Traditional job costing is many times easier without the complications of additional distributions per activities, some jobs have thousands of activities. Still Job costing is not as easy, here less than 30% of contractors have formal job costing that will allocate each cost type on an accrual basis to job cost accounts. If you add the distribution of each cost account to individual activities you add another layer of accounts on top of that, this is a monumental task.

If this is not enough contractors that use traditional job costing have a need to track quantities or volume of work but most CPM software lacks the functionality to track volume of work. They need information on a different way and CPM software developers do not understand it well, they just do not listen.

http://www.foundationsoft.com/resources/articles/77-unit-cost-and-production-reporting.htm

If still not enough, on every job clients force the contractor to use CPM software of their choosing for every job, so integrating enterprise financial systems with the many CPM software they are required to use makes no sense at all. 

I do not know a single contractor that would even consider tracking cost per activities.
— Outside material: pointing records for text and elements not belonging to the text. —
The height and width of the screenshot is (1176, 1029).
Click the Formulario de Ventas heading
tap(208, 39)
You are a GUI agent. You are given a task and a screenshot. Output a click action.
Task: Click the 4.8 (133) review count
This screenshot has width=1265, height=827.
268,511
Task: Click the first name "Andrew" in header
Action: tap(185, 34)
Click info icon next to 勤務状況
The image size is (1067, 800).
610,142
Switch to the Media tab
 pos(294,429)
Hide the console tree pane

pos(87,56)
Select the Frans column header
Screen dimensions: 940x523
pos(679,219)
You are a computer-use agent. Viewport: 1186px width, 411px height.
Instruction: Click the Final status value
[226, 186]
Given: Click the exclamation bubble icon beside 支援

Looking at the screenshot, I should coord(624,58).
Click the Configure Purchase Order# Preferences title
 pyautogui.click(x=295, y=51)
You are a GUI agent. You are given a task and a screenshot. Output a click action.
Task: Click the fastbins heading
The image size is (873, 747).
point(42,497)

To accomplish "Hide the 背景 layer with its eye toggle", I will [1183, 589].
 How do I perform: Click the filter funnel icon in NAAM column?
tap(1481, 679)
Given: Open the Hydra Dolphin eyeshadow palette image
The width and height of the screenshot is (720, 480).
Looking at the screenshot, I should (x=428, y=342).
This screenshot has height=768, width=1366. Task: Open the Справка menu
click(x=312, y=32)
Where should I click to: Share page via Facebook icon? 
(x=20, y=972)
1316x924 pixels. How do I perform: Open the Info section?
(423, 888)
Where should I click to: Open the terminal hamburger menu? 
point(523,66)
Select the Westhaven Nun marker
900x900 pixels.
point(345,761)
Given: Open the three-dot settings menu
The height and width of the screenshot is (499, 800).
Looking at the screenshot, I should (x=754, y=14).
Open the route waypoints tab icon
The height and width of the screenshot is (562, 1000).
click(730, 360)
At thousands of activities per job each activity with several cost accounts and different WBS as requester by each client forget it, it is nuts.

If still not enough just consider what happens when activity finished but costs continue to acruee, or what happens when cost loaded for payment purposes as exposed on the following article.

http://www.nflaace.org/index_files/john_orr_cost_loaded_schedule_updating_pdf.pdf

For cash flow projections, our contractors combine their accounting records that include all payables and use the data to get a single number per elapsed time period per job and estimate remaining cost to complete cash distributions at a summary level for each job using the CPM projections. These cash flow projections are required by surety companies on a yearly basis, at time more frequent but never weekly.  

CPM schedules are somewhat good for future time distributed cost projections that never happen as planned, some are excellent as a management tool for activity and resource planning while others not so functional are not so good, none are so good as to substitute accounting tools.

Raymund de Laza
User offline. Last seen 27 weeks 6 days ago. Offline
Joined: 22 Nov 2009
Posts: 762

Rola,

Actual Cost data gathering and encoding is the challenged faced by most Contractors. Usually, data are available but allocating to Cost Accounts may be the challenges.

Say, Materials are delivered at warehouse and issued to site, payments (Credit) for the Materials are not paid yet to suppliers but when activity was completed, supply and installation amount are already collected from the client and paid to Sub-Contractors. In this example, what will be the actual cost for the specific period?

Proper Engineering Accounting shall apply and continous training shall be introduced at site personnel.

 

Regards,

 

Mike Testro
User offline. Last seen 1 week 3 days ago. Offline
Joined: 14 Dec 2005
Posts: 4418

Hi Rota

It depends on how the accountants input actual cost into the cost records - to what degree of detail.

As I understand it the whole point of Oracle buying up Primavera was to create a common WBS system so that reported costs from P6 were instantly comparable with actual costs in the accounts.

For this to happen both teams have to play by the same rules.

You also have to account for cost lag input - are the costs entered when they are paid or when they are incurred.

This was always a problem in my QS days doing a cost / value reconcilliation.